Os seus pacientes, quando chegavam à primeira consulta, ainda tinham de ser desencarcerados do Porsche pelos Bombeiros Voluntários de Leça da Palmeira e depois eram transportados até à clínica com a ajuda de um empilhador. Mas da última consulta já vinham com o aspecto de um saco de vácuo depois de ser aspirado. Nada contra, antes pelo contrário. Só a parte da fraude é que era evitável, porque antes balofo e honesto do que seco e vigarista.

O caso é tão grave que esta médica do Porto casava-se com o dermatologista do Santa Maria e os 17 mil milhões de euros eram só para o casal. Tínhamos de pôr mais dinheiro.

Mas é mesmo nisto que se vai o dinheiro todo. Na má gestão, em abusos e fraudes. Assim se explica que não paramos de aumentar a verba e ainda está a ficar pior. É que não são apenas dois casos. Estes são apanhados porque padecem de ganância aguda, mas se juntarmos todas as outras pequenas fraudes, chegamos a que valor? Só aqui para a senhora doutora dos chicos-espertos e magros, a PJ estima 3 milhões de euros de prejuízo para o Estado. Falamos de 3 milhões de euros. Terá ficado alguém acima do peso, no Porto? Vão ganhar as maratonas todas.
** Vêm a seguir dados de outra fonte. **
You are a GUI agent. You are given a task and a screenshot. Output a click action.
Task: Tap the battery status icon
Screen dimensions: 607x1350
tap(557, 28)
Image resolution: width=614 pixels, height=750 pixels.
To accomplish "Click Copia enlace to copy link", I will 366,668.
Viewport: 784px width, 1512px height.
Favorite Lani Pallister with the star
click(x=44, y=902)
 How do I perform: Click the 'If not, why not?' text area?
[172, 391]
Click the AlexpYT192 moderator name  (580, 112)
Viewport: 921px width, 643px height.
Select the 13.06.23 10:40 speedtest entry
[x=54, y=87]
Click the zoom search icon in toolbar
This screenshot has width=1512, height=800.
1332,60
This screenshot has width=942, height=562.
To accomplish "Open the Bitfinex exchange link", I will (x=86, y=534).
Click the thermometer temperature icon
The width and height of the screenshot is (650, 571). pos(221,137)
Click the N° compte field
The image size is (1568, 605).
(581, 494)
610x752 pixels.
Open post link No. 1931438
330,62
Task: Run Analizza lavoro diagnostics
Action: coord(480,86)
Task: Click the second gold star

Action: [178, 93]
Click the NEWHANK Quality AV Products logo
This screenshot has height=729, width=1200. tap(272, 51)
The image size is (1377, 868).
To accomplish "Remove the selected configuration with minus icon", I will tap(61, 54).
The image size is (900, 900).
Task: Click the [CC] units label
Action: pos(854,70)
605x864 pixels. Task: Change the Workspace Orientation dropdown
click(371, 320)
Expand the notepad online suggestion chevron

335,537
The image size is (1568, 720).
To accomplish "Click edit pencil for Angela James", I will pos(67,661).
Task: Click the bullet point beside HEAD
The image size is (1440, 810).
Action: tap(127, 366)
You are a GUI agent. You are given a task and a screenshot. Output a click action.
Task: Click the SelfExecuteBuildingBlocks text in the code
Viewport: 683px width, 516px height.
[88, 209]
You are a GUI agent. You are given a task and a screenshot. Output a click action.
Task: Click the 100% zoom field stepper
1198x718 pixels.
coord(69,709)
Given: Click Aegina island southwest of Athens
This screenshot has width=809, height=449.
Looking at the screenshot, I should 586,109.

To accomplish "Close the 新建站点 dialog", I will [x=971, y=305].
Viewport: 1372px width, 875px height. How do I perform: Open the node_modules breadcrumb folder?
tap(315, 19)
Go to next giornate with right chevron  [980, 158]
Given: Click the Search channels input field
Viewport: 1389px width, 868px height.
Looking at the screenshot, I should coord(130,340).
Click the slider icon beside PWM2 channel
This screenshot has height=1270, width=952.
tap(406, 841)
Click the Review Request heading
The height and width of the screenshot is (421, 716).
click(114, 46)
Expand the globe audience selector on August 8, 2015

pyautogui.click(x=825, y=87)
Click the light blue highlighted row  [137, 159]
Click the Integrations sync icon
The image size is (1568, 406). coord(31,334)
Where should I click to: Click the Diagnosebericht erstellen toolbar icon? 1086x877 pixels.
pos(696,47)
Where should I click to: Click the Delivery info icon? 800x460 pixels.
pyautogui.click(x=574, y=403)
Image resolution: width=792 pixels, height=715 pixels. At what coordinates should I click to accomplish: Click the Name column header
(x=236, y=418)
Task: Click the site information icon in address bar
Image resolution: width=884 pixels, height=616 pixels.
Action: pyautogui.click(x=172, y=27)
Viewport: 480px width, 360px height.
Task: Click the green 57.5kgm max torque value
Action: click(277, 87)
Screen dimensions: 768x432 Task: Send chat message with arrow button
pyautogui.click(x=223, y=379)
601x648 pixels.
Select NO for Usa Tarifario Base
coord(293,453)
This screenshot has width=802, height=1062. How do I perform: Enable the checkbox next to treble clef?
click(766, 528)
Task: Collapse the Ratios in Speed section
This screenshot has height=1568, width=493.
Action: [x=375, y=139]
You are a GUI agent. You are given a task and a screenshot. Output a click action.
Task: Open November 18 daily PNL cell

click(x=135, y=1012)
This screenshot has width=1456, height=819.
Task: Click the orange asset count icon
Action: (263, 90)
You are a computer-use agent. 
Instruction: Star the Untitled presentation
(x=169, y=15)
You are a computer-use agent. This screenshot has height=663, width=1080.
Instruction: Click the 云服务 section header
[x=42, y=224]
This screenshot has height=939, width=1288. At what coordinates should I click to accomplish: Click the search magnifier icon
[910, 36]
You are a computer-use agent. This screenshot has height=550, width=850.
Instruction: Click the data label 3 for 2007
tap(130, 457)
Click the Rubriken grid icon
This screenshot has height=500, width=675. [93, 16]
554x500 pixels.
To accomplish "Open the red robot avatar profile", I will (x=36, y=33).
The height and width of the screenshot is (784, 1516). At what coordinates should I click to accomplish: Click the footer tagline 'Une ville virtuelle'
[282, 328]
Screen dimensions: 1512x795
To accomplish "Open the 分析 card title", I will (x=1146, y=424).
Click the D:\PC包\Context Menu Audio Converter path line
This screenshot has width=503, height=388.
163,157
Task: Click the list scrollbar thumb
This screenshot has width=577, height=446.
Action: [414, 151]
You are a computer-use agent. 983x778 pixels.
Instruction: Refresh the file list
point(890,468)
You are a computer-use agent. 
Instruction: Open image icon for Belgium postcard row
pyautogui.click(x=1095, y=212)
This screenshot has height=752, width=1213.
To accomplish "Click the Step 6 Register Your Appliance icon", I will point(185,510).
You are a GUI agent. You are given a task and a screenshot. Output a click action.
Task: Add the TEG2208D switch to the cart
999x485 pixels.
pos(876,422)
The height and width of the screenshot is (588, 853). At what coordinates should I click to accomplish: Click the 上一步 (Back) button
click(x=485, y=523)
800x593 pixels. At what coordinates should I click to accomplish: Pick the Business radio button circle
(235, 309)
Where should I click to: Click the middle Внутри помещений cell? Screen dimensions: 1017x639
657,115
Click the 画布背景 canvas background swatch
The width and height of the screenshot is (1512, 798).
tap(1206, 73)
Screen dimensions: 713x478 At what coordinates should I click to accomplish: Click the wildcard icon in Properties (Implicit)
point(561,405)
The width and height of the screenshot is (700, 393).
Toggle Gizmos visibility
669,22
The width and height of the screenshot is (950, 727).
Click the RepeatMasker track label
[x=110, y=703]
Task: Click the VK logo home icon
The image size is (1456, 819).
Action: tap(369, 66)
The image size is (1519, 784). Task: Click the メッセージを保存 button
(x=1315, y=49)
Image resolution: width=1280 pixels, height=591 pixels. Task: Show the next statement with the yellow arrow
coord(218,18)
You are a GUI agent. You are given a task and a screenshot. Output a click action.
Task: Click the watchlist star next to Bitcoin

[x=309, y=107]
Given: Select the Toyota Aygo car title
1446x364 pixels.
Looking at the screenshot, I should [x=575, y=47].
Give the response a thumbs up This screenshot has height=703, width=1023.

Por falar em urgências, é preciso uma auditoria a isto tudo, de cima a baixo. Compensa-nos retirar daquele bolo – é melhor não falar em bolo, que a outra ainda aparece aí a vender o MagroRapid+ com 95% de desconto – compensa-nos retirar daquele montante, dizia eu, de 17 mil milhões de euros, uma fortuna grega só para levar a cabo uma auditoria profunda e fiscalizar tudo, mas tudo. Mas investir bem, com pessoas e meios. É para apanhar tudo. Entretanto, agravar penas. Engavetar todos, médicos, pacientes e até uma pessoa que, coitada, ia a passar.

É preciso perseguir sem quartel o chico-espertismo neste país. Digo isto e porventura também serei chico-esperto amiúde, porque em Roma sê romano, devo ter o piquinho. Temos todos. Quando não temos, nesses raros casos, acaba-se então por abraçar o chico-espertismo graças à sabedoria popular que determina que ou há moralidade ou comem todos. Mas o fim de qualquer vício começa com a renegação.

E isto está impregnado de maus hábitos até às orelhas.